We now know that at least 17 hazardous chemical toxins were found in seven barrels recovered in 1994. MPCA documentation — and news reports at the time — show-up the error in the DNT’s Jan. 6 statement that MPCA officials thought the quantities of toxins were “too low to be considered an environmental or human health threat or even hazardous waste.”

The MPCA’s “results table” of Sept. 19, 1994 lists the concentrations of benzene, cadmium, lead, arsenic, acetone, chromium and PCBs, etc. that were found. The PCB contamination was 14,750 times the Minnesota Department of Health’s recommended limit in drinking water (590 parts-per-billion, against the state limit of .04 ppb). Lead was found at 220 times the recommended limit.

The DNT reported on Sept. 22, 1994 that the MPCA’s Bob Swenson said, “I guess we’re most surprised about the PCBs … What this means in the long-term for public health, for the lake’s ecosystem … for additional PCBs in fish, we still haven’t determined.” PCBs and the other toxics in the barrels proved Honeywell and the Army Corp to be lying, and moved even the blithe News Tribune to charge in November 1994 that PCA officials had for years been “either mistaken or untruthful.”

Not ‘rumors’ but Geiger
counter clicks and
federal documentation

The News Tribune’s Jan. 6 reference to “persistent rumors” that the barrels contain radioactive waste is obfuscatory, condescending and dishonest. It is no rumor that the U.S. EPA reported radiation being emitted from four drums on Nov. 27, 1990. It is no rumor that Harold Maynard’s Geiger counters were clicking like mad in 1990

It is no rumor that the Argonne National Laboratory’s February 1998 report on the Twin Cities Army Ammunition Plant — the source of the barrels — cites a 1955 document titled: “Radiation Data and Lake Superior Rad Dumping.”

The DNT’s Jan. 6 report includes a reassuring statement of fact which is highly misleading. “Underwater testing devices used by the EPA in 1995, however, showed no sign of elevated radioactivity around the underwater barrels, and no evidence had turned up in any of the barrels recovered up to that point.” While true, this nuanced sentence dis-informs readers because the 1995 survey did not examine “the underwater barrels” but only 24 of them. Further, the 1995 scanning did not negate or even address the EPA’s 1990 discovery of elevated amounts of gamma radiation being emitted by four barrels.

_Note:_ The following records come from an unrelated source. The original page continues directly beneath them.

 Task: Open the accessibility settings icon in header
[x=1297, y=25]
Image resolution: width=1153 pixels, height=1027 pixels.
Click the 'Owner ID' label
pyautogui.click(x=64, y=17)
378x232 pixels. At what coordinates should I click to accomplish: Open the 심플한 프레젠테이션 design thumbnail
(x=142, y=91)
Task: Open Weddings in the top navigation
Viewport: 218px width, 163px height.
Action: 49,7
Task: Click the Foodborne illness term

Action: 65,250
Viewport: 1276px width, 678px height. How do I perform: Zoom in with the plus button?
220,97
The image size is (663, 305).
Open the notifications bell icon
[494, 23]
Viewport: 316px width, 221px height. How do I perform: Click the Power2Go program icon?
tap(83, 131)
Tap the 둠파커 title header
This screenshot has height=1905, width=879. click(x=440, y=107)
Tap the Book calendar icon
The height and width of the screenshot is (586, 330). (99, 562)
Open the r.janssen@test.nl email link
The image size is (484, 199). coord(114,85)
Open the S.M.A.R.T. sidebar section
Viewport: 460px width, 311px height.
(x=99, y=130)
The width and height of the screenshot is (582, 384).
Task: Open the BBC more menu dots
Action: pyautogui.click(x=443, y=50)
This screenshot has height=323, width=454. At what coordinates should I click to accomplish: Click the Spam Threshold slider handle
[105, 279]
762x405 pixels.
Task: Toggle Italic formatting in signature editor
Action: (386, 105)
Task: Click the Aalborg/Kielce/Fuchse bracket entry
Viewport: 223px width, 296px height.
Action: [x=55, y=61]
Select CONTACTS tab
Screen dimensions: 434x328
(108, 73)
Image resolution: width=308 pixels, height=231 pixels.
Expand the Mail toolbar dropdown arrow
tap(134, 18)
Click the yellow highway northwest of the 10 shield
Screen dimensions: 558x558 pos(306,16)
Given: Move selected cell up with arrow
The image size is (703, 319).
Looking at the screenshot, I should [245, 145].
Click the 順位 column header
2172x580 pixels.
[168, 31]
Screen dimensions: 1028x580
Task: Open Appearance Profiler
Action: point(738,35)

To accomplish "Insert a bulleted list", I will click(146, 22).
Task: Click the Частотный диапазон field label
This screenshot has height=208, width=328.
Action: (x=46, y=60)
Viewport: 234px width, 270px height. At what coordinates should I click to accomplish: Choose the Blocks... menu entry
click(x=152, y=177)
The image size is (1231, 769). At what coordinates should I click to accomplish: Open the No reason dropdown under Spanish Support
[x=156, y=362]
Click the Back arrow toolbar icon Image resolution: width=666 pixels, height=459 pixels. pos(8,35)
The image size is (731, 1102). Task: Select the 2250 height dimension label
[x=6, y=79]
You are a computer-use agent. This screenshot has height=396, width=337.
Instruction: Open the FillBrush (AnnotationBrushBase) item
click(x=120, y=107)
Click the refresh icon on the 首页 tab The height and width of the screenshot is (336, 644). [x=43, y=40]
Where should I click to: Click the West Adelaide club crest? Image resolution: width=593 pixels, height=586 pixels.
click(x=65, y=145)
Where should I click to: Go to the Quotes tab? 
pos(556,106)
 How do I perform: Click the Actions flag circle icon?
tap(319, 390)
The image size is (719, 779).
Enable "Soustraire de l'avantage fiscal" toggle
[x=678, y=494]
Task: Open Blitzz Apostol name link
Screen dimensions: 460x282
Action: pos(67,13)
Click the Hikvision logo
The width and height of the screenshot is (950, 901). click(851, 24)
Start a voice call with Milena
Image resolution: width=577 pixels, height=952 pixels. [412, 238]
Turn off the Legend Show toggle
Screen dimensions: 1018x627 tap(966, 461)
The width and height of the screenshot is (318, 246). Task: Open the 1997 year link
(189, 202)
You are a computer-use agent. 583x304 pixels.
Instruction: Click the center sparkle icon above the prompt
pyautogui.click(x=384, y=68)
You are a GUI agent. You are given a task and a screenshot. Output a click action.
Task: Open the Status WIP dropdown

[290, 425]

That 1990 analysis by the EPA’s Mark Semler says, “Drums 33, 37, and 38 had marginally elevated gamma exposure rates,” and “Drum 11 had slightly elevated gamma levels.” Mr. Semler’s cover letter to his report warns, “Because the underwater probe is insensitive to alpha or beta radiation, no conclusions concerning the presence of radionuclides which are pure alpha or beta emitters can be made.” It’s fair to dub the EPA’s 1995 follow-up review a “drive-by” and a whitewash, especially since it too scanned only for gamma radiation in spite of Semler’s advice.

Additionally, submarine operator Harold Maynard said in his Oct. 27, 1990 sworn affidavit, and in an April 1995 interview with Duluth’s KBJR television — and insists to this day — that both his onboard Geiger counters registered radiation near one of the barrels he surveyed. That gamma radiation passed through the steel barrel wall and through Maynard’s submarine’s hull. Captain Maynard, now retired, told me that Army Corps officers in charge of his underwater exploration would now allow him to return to the same area to confirm his radiation finding.

Cpt. Maynard replied to the MPCA’s 1994 conclusion that “We don’t believe there’s any short-term threat to human health.” The captain said “…now one of us is a liar, and I’ve got no reason to lie.”

— John LaForge is on the staff of Nukewatch, a nuclear watchdog group in Wisconsin, which this month will publish an updated special report “Drinking Water at Risk: Toxic Military Wastes Haunt Lake Superior.”